▶ [DATA TO EXAMINE]:
------------------------------------------------
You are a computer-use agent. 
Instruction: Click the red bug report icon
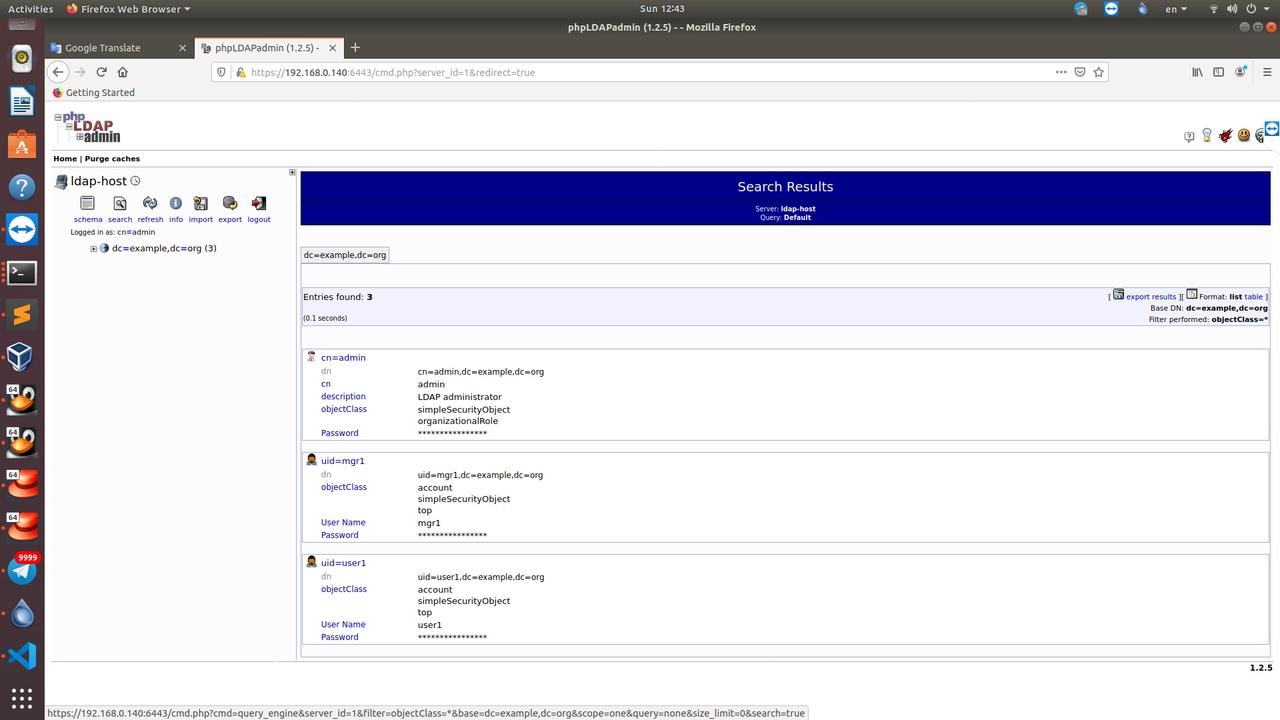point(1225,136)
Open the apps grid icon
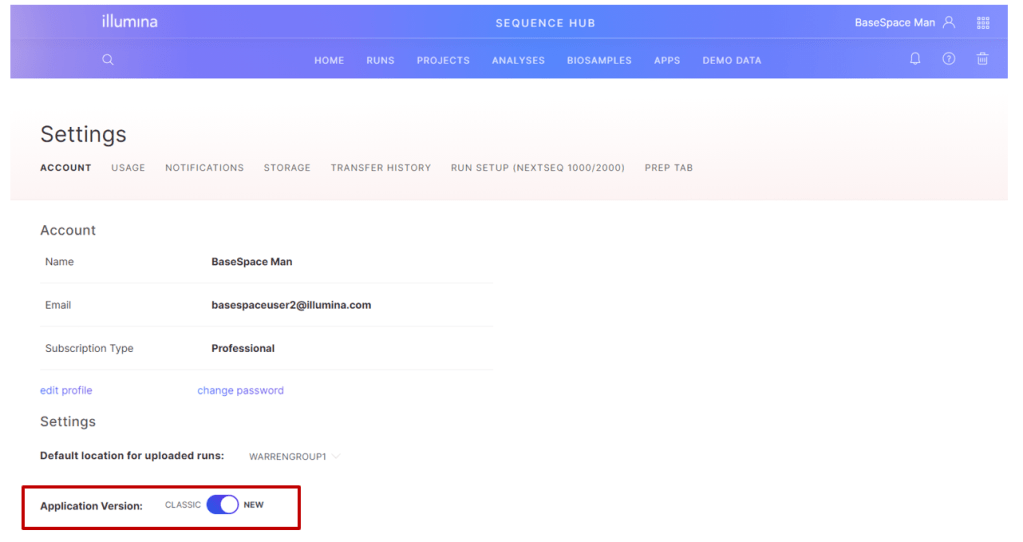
------------------------------------------------
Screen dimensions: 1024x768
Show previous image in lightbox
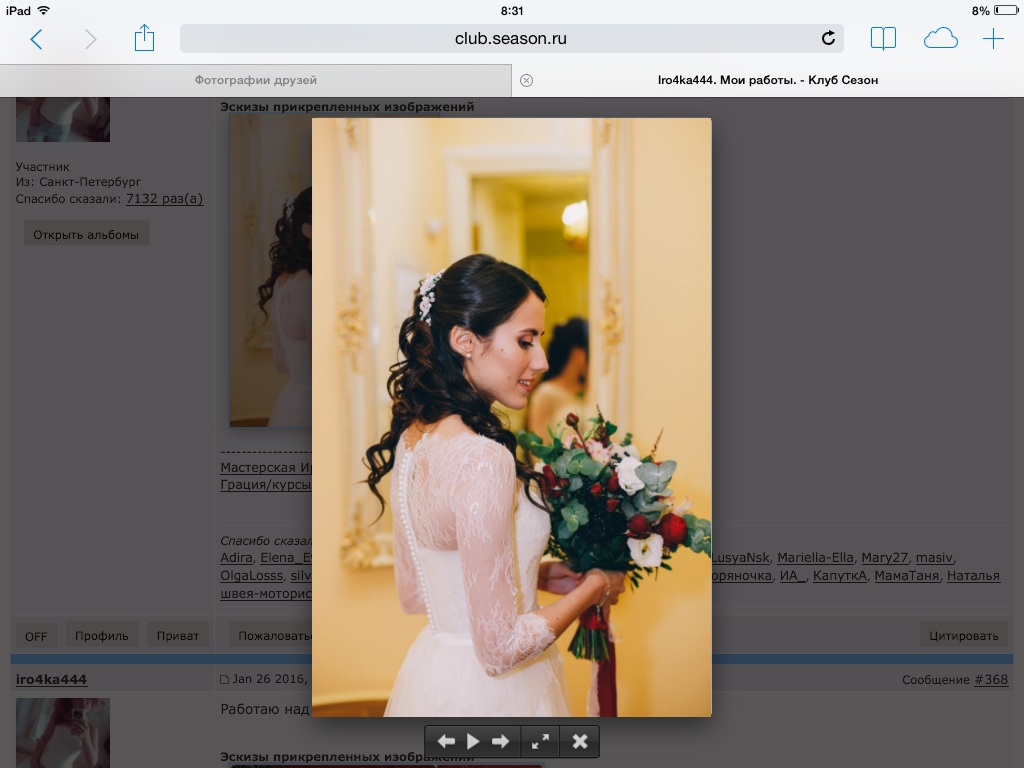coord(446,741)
------------------------------------------------
▶ [TASK DIRECTIONS]:
Nothing but the lines above, starting at the line that contains "You are a computer-use agent." and ending at the line that contains "Open the apps grid icon", should be given again, exactly and without the pictures.

▶ [ANSWER BOX]:
You are a computer-use agent. 
Instruction: Click the red bug report icon
point(1225,136)
Open the apps grid icon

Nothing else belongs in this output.